══ Task material ══

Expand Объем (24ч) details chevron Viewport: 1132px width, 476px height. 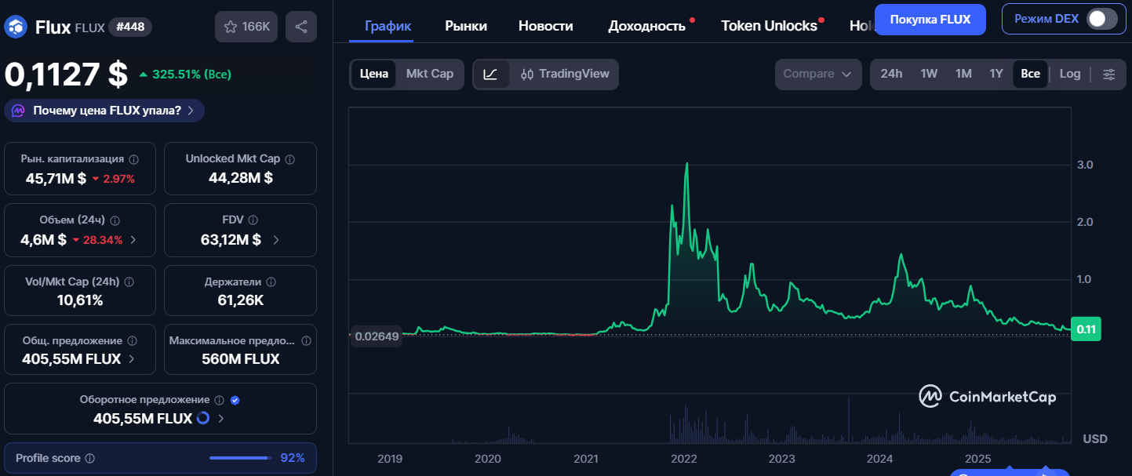point(135,240)
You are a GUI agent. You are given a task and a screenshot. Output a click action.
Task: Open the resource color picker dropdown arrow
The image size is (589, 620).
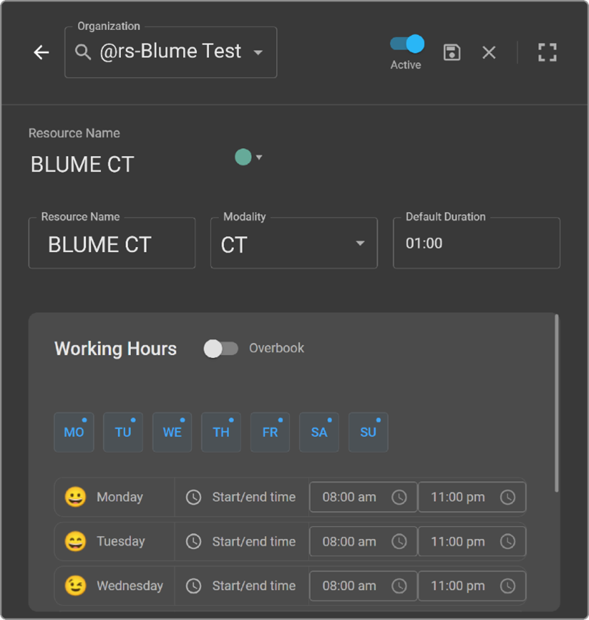click(259, 157)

═══

Exercise instructions — Could you put the entries from the line containing "You are a GUI" through the end of the entries, inclusive, into a two-column CSV with the headers instruction and action? Use one row per entry, put each value in a single quoted field with line breaks replaced by spaces, and leave the pictures out.

Answer to the problem —
instruction,action
"You are a GUI agent. You are given a task and a screenshot. Output a click action. Task: Open the resource color picker dropdown arrow The image size is (589, 620).","click(259, 157)"